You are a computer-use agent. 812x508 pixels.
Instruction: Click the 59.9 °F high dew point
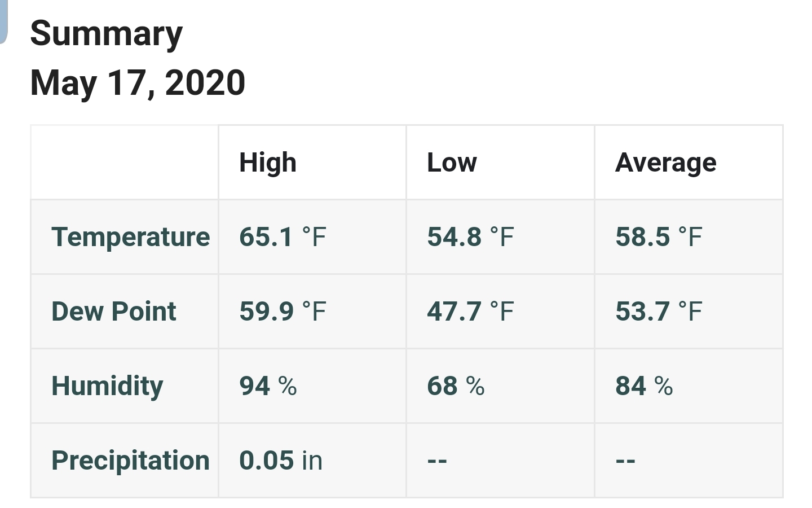click(283, 312)
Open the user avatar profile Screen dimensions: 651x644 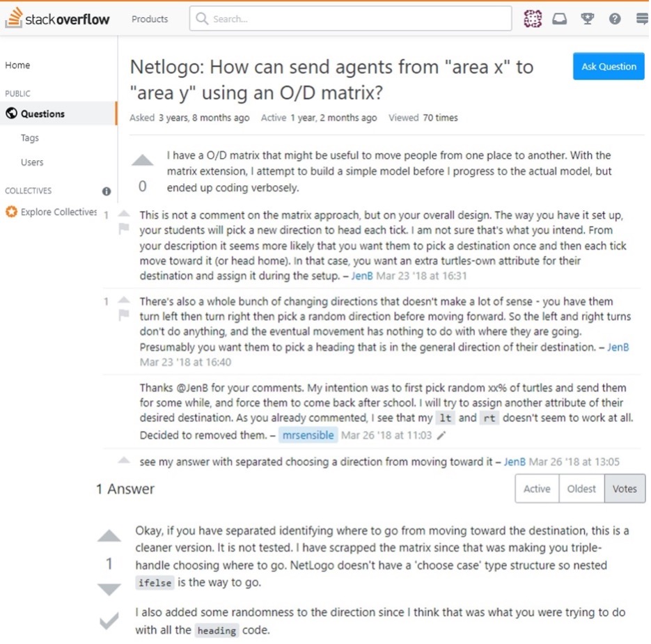[533, 19]
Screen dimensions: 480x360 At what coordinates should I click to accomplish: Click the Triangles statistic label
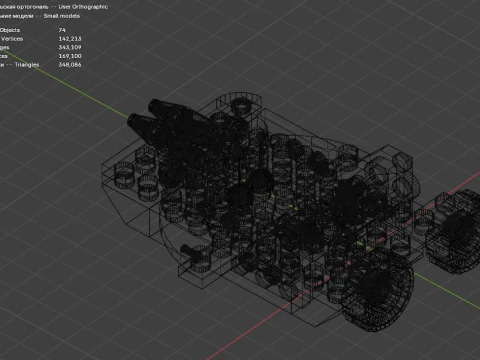pos(27,65)
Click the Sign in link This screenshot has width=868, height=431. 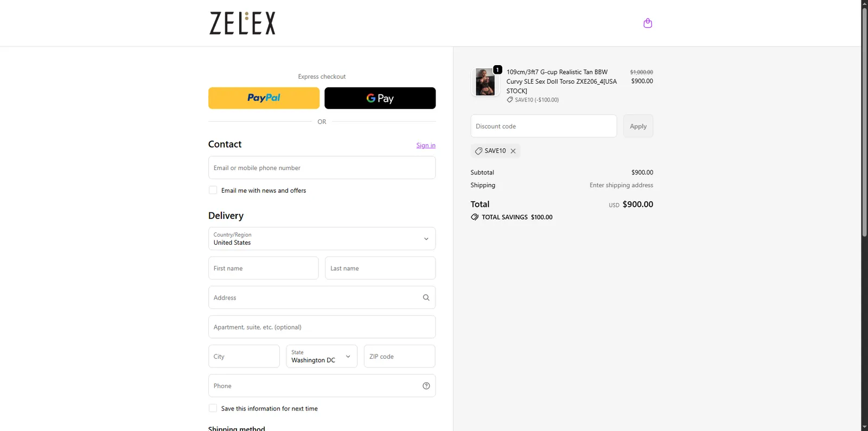[x=425, y=145]
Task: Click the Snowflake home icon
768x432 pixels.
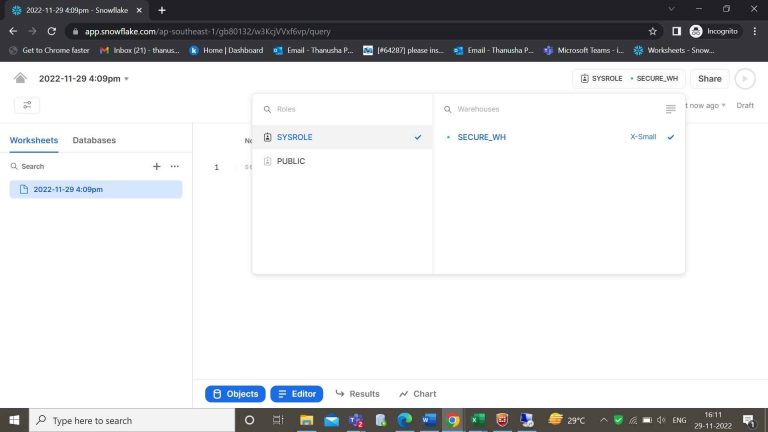Action: tap(20, 78)
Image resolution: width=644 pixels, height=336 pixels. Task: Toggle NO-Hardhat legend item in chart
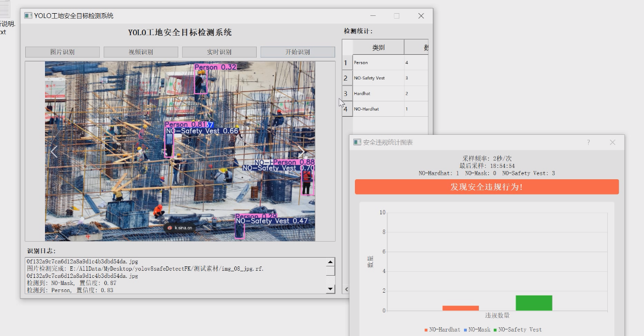coord(442,330)
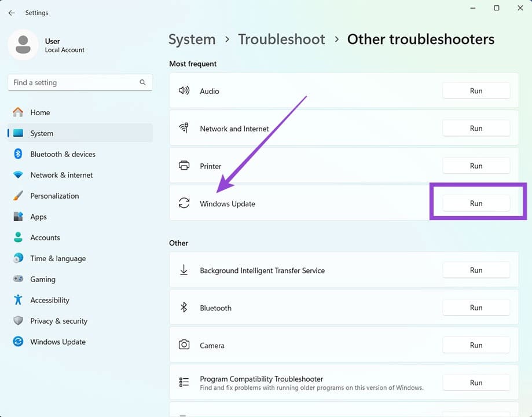Open the Personalization paintbrush icon
The width and height of the screenshot is (532, 417).
click(18, 196)
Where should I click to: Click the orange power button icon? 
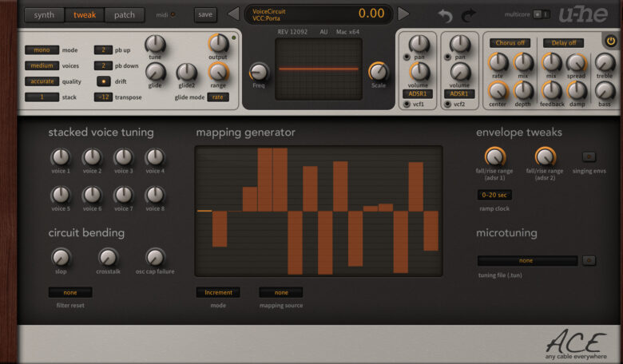[x=611, y=42]
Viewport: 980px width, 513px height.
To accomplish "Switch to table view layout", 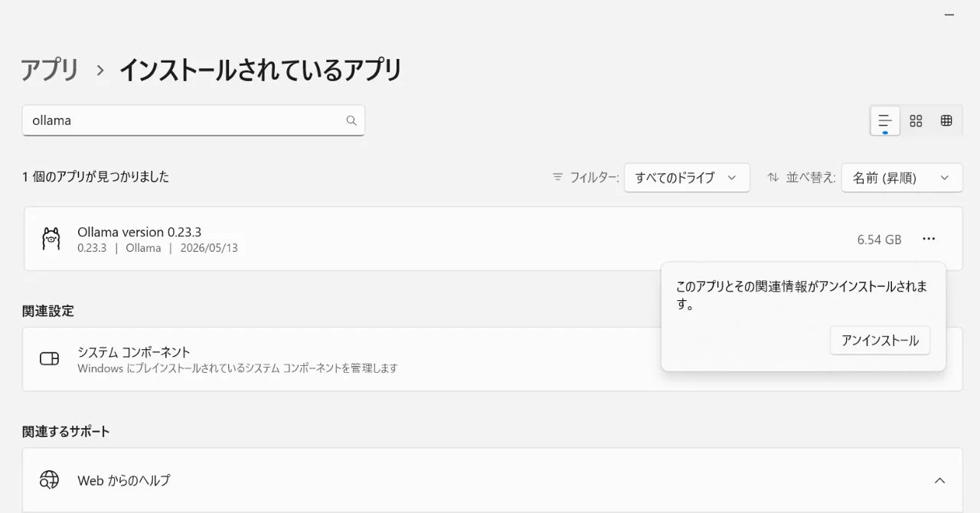I will pos(946,120).
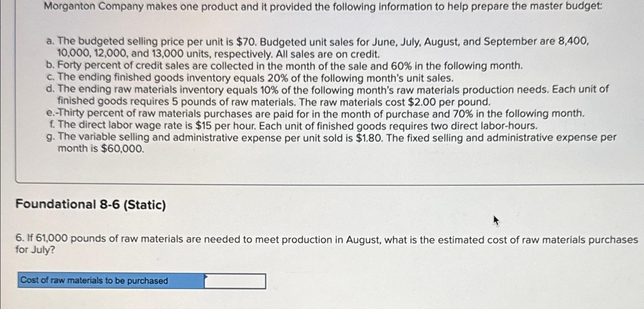The height and width of the screenshot is (309, 644).
Task: Click question 6 text about 61,000 pounds
Action: [x=327, y=245]
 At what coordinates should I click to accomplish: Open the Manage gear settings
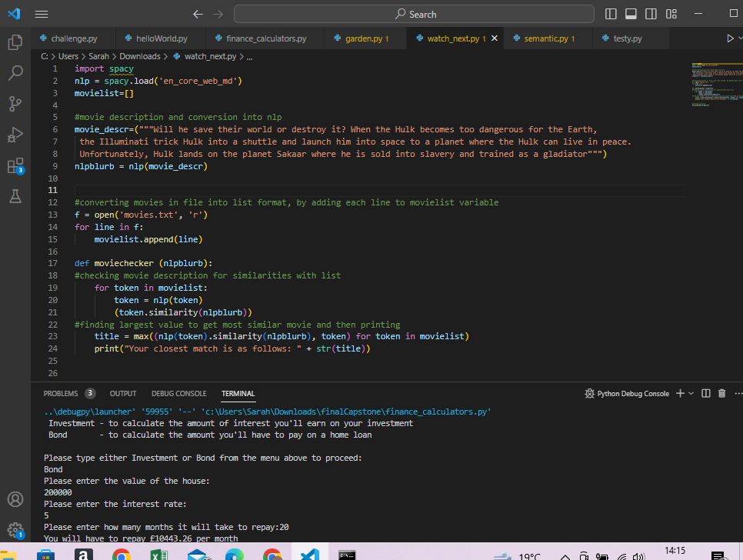(x=15, y=530)
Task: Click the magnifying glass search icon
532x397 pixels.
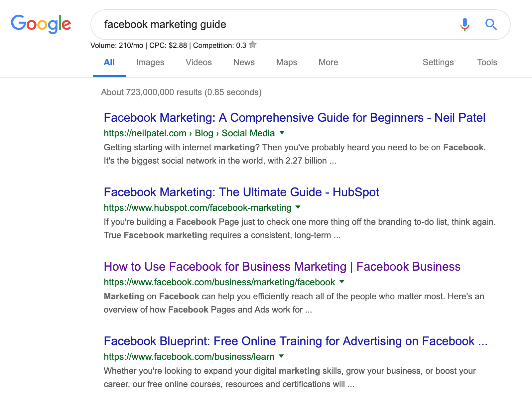Action: point(491,24)
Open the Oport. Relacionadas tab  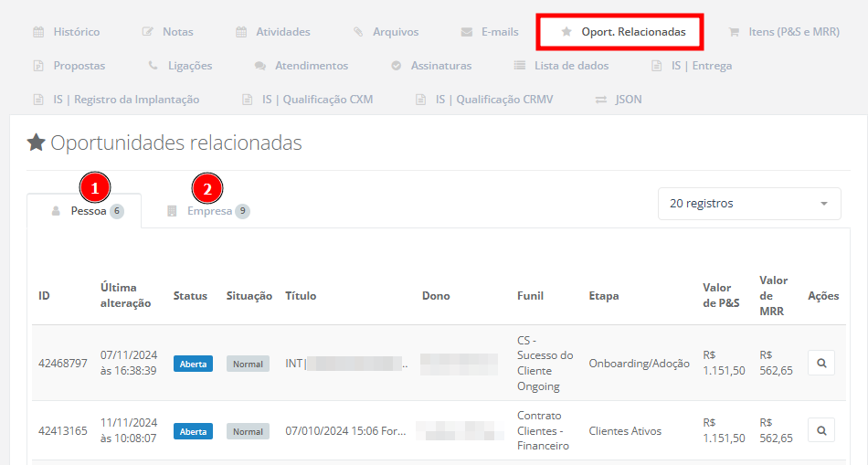click(632, 32)
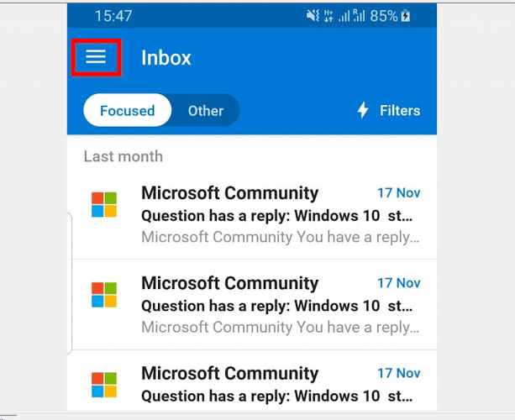Viewport: 515px width, 420px height.
Task: Open third Microsoft Community email
Action: click(252, 381)
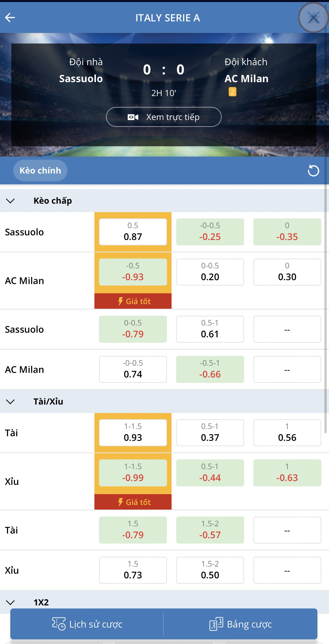Open bet history clock icon
Image resolution: width=329 pixels, height=644 pixels.
(59, 624)
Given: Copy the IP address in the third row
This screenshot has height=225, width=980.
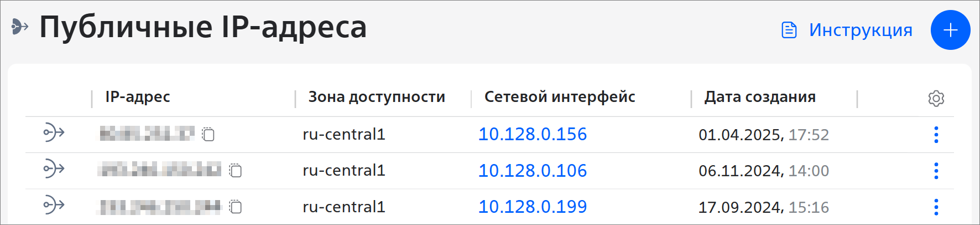Looking at the screenshot, I should click(x=236, y=207).
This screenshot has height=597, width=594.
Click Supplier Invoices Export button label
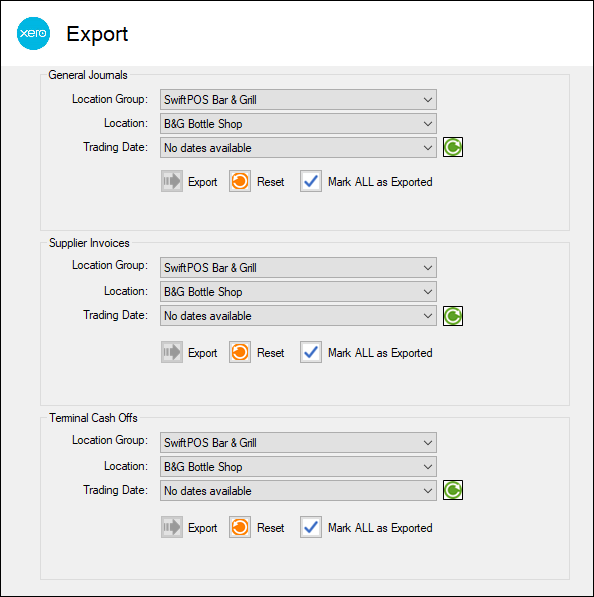pyautogui.click(x=203, y=353)
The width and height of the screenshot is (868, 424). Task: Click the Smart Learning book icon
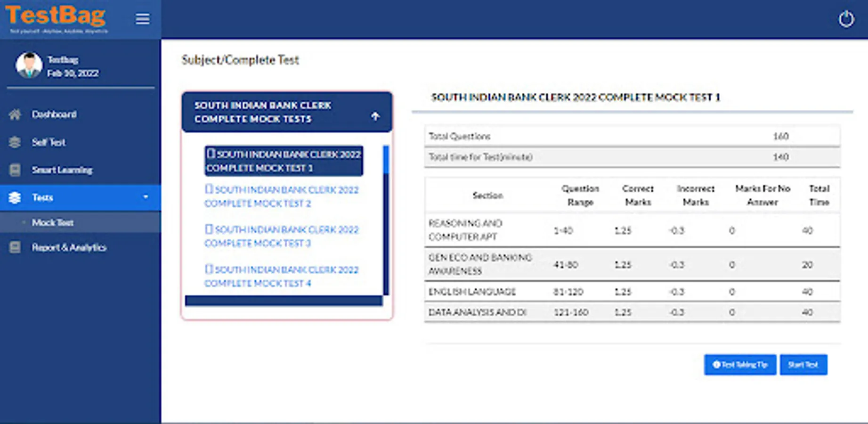tap(15, 170)
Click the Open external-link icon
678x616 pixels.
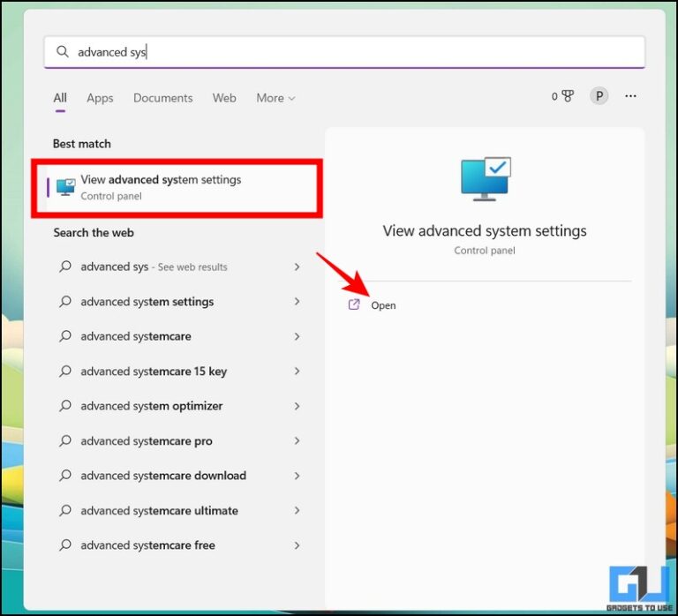click(355, 304)
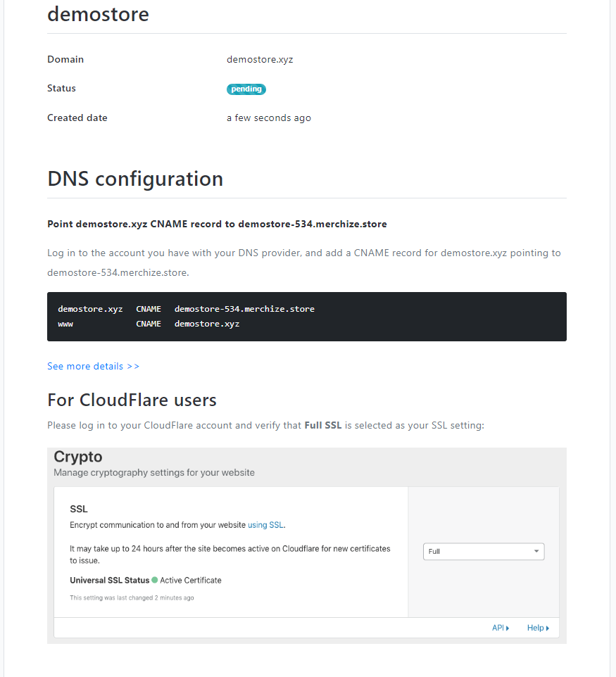616x677 pixels.
Task: Click the Universal SSL Status label
Action: click(109, 581)
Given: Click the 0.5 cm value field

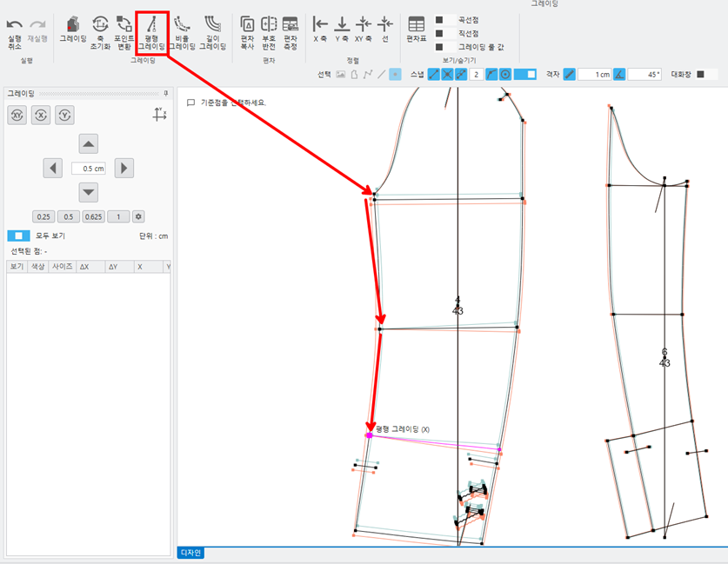Looking at the screenshot, I should tap(88, 169).
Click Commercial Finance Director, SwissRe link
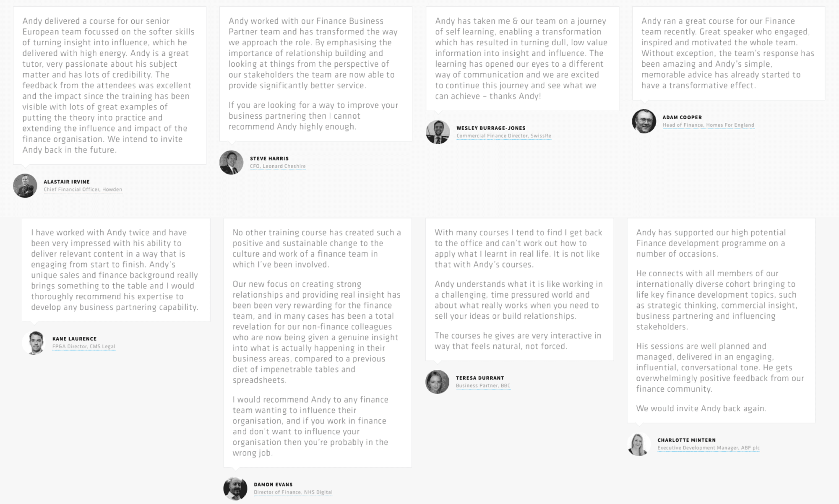Viewport: 839px width, 504px height. coord(504,136)
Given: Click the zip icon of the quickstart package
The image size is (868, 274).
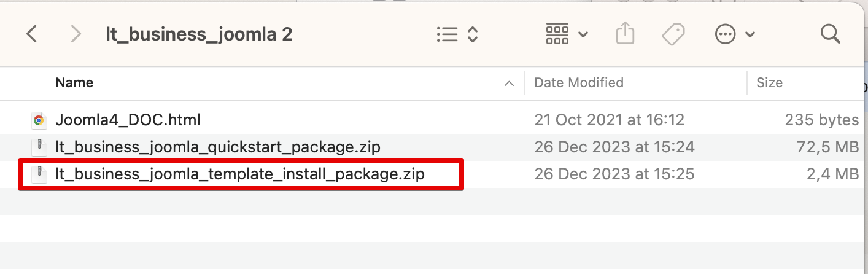Looking at the screenshot, I should [x=39, y=147].
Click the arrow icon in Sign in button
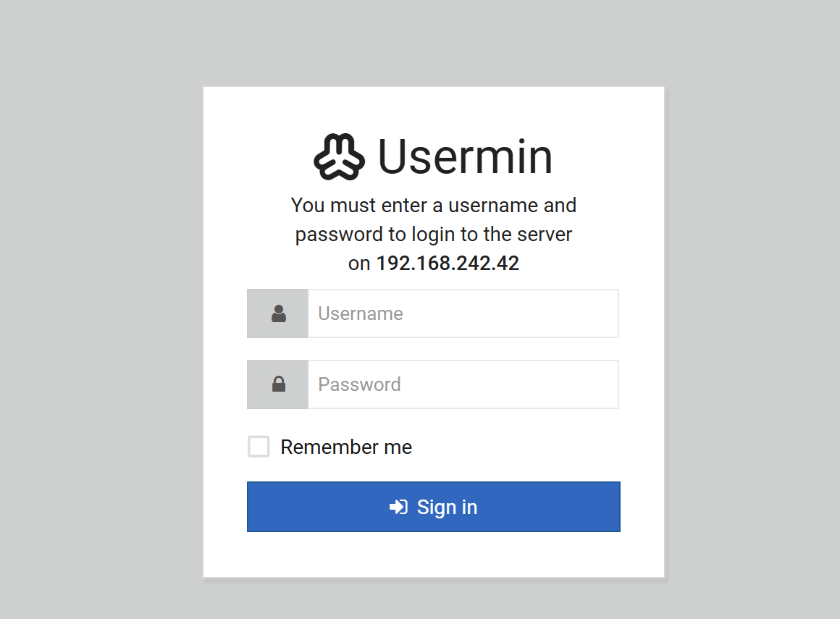This screenshot has width=840, height=619. click(x=398, y=507)
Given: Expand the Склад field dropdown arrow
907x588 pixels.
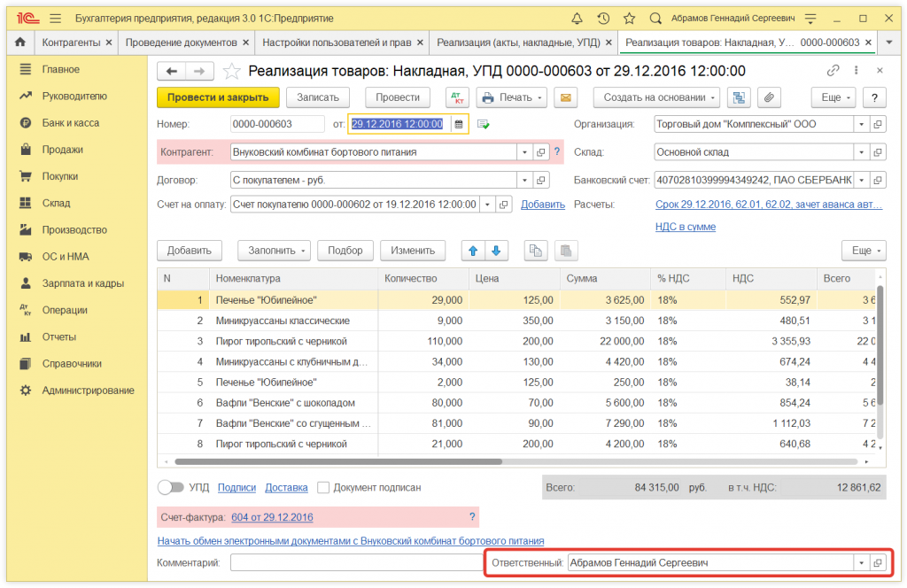Looking at the screenshot, I should (x=861, y=152).
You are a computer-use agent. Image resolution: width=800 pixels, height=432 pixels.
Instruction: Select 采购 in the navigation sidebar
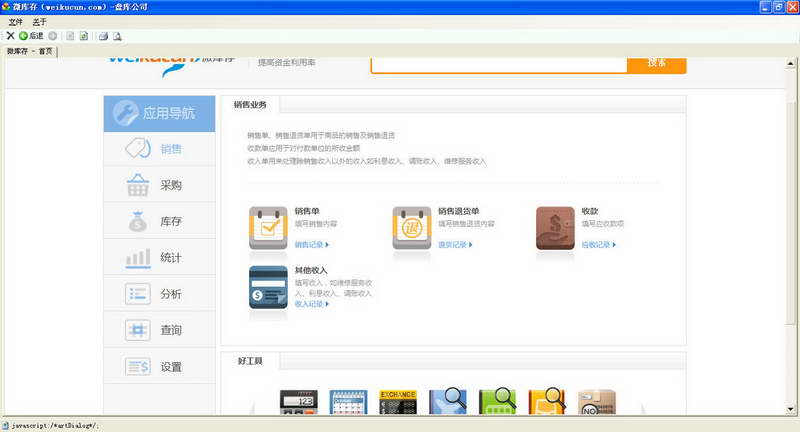pos(159,186)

* _PROBLEM DESCRIPTION_
Show the lines of the records above that mention "computer".

* _PROBLEM SOLUTION_
You are a computer-use agent. 812x508 pixels.
You are a computer-use agent. Image resolution: width=800 pixels, height=432 pixels.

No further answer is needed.